At this point, problem analysis — problem decomposition — is complete. The next step is to reverse the process and to build the desired software system though a process of solution composition.

The solution composition process is not yet well understood, and is still very much a research topic. Extrapolating from hints in Software Requirements & Specifications, we can guess that the software development process would continue with the developers, who would:

- compose the multiple subproblem machine specifications into the specification for a single all-in-one machine: a specification for a software machine that satisfies all of the customer's requirements. This is a non-trivial activity — the composition process may very well raise composition problems that need to be solved.
- implement the all-in-one machine by going through the traditional code/test/deploy process.

== Similar approaches ==
There are a few other software development ideas that are similar in some ways to problem analysis.

- The notion of a design pattern is similar to Jackson's notion of a problem frame. It differs in that a design pattern is used for recognizing and handling design issues (often design issues in specific object-oriented programming languages such as C++ or Java) rather than for recognizing and handling requirements issues. Furthermore, one difference is that design patterns cover solutions while in problem frames problems are represented. However, the design patterns also tend to account for semantic outcomes that are not native to the programming language they are to be implemented in. So, another difference is that problem frames is a native meta-notation for the domain of problems, whereas design patterns are a catalogue of technical debt left behind by the language implementers.

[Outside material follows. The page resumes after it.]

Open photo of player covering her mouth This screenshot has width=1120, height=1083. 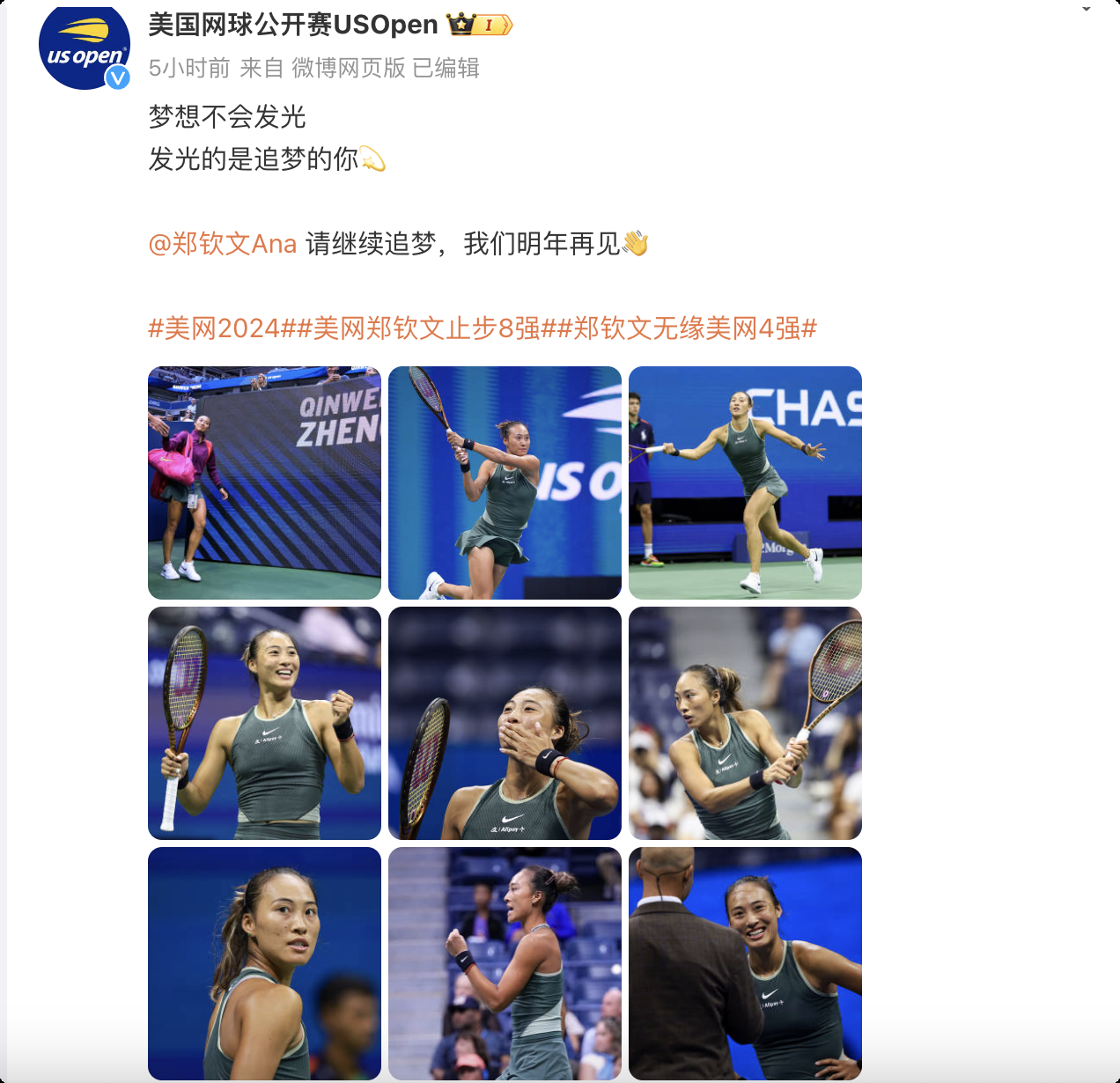(505, 723)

- Aspect-oriented programming, AOP (also known as aspect-oriented software development, AOSD) is similarly interested in parallel decomposition, which addresses what AOP proponents call cross-cutting concerns or aspects. AOP addresses concerns that are much closer to the design and code-generation phase than to the requirements analysis phase.

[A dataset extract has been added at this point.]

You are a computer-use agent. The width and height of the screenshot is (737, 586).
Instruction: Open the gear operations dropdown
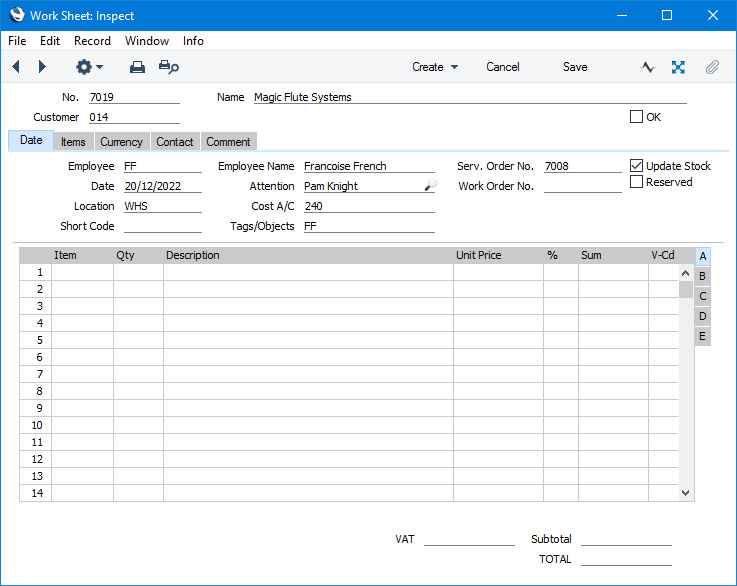pos(89,67)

- AOP has moved into requirement engineering notations such as ITU-T Z.151 User Requirements Notation (URN). In URN the AOP is over all the intentional elements. AOP can also be applied over requirement modelling that uses problem frames as a heuristic. URN models driven with problem frame thinking, and interleaved with aspects, allows for inclusion of architectural tactics into the requirement model.

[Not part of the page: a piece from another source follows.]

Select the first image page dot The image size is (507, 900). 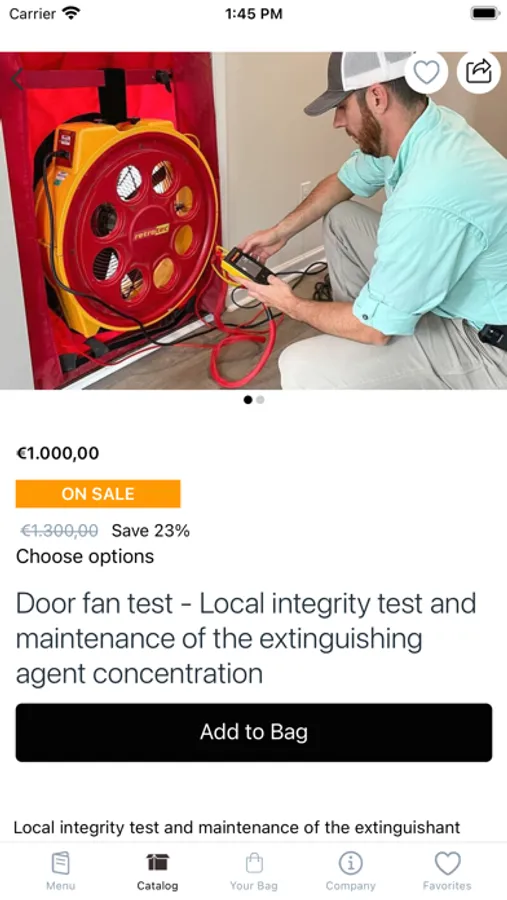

- Martin Fowler's book Analysis Patterns is very similar to problem analysis in its search for patterns. It doesn't really present a new requirements analysis method, however. And the notion of parallel decomposition — which is so important for problem analysis — is not a part of Fowler's analysis patterns.
- Jon G. Hall, Lucia Rapanotti, together with Jackson, have developed the Problem Oriented Software Engineering (POSE) framework which shares the problem frames foundations. Since, 2005, Hall and Rapanotti have extended POSE to Problem Oriented Engineering (POE), which provides a framework for engineering design, including a development process model and assurance-driven design, and may be scalable to projects that include many stake-holders and that combine diverse engineering disciplines such as software and education provision.